● Do this
Could you update the stretch from the line containing "Task: Sort by the JOB column header" through the end of the records by replacing "Collapse" with "Expand" and keeping everything else unchanged? Leave the pictures out of your answer.
##### Available data #####
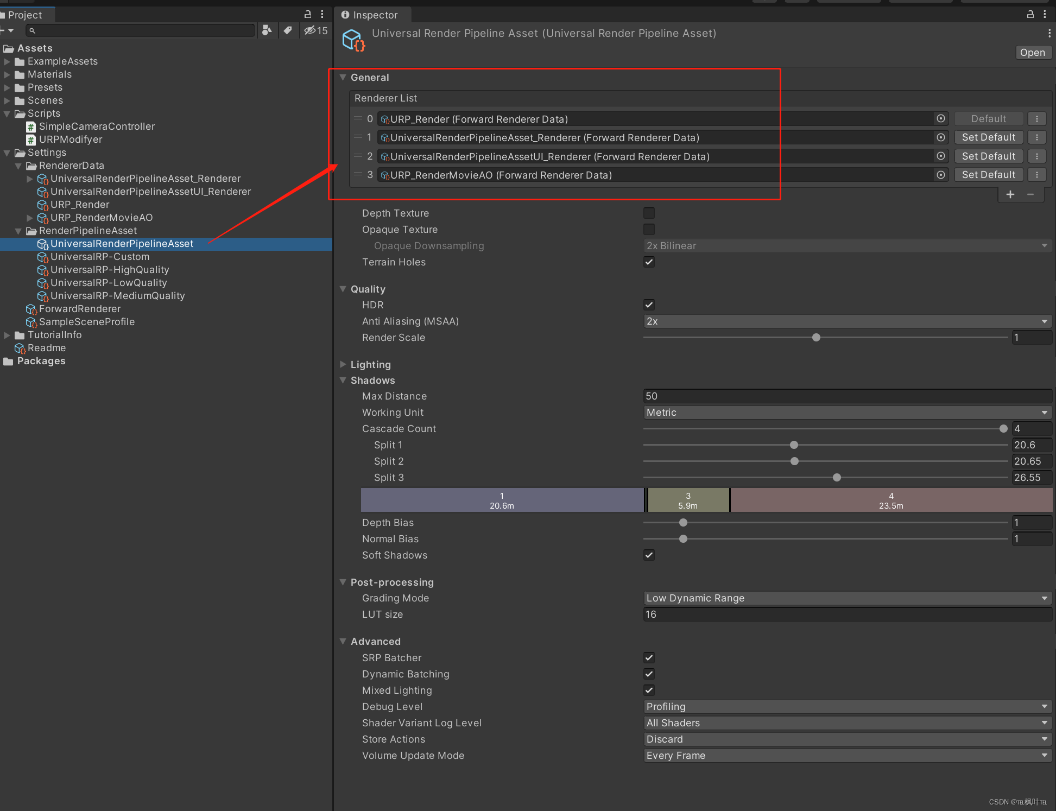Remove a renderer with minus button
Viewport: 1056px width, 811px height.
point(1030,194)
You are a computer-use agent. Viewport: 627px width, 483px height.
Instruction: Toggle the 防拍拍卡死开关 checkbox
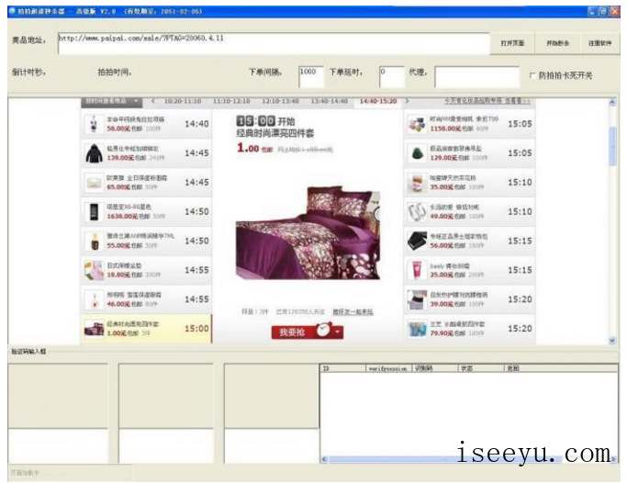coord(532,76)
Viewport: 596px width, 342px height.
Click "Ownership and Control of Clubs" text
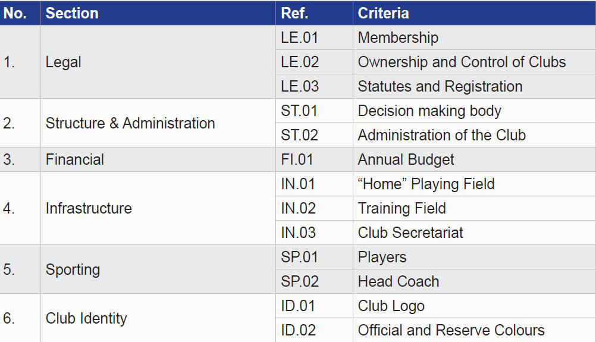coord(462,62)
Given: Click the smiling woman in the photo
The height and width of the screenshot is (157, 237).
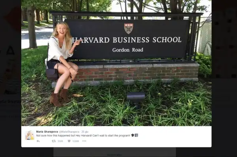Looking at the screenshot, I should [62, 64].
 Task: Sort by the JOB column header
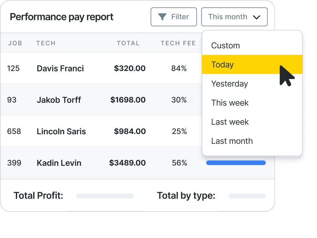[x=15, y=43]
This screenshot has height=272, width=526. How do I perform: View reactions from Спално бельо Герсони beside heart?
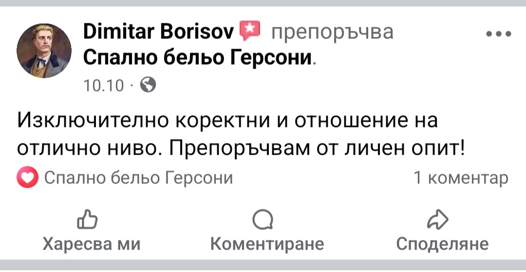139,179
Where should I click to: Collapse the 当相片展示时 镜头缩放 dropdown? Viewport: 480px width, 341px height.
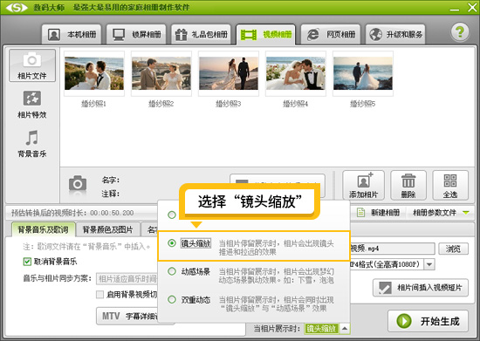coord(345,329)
#####
● Task solution
 Task: Sort by the JOB column header
[x=15, y=43]
This screenshot has height=272, width=526. How do I perform: View reactions from Спално бельо Герсони beside heart?
139,179
Where should I click to: Expand the 当相片展示时 镜头缩放 dropdown? Viewport: 480px width, 341px height.
coord(345,329)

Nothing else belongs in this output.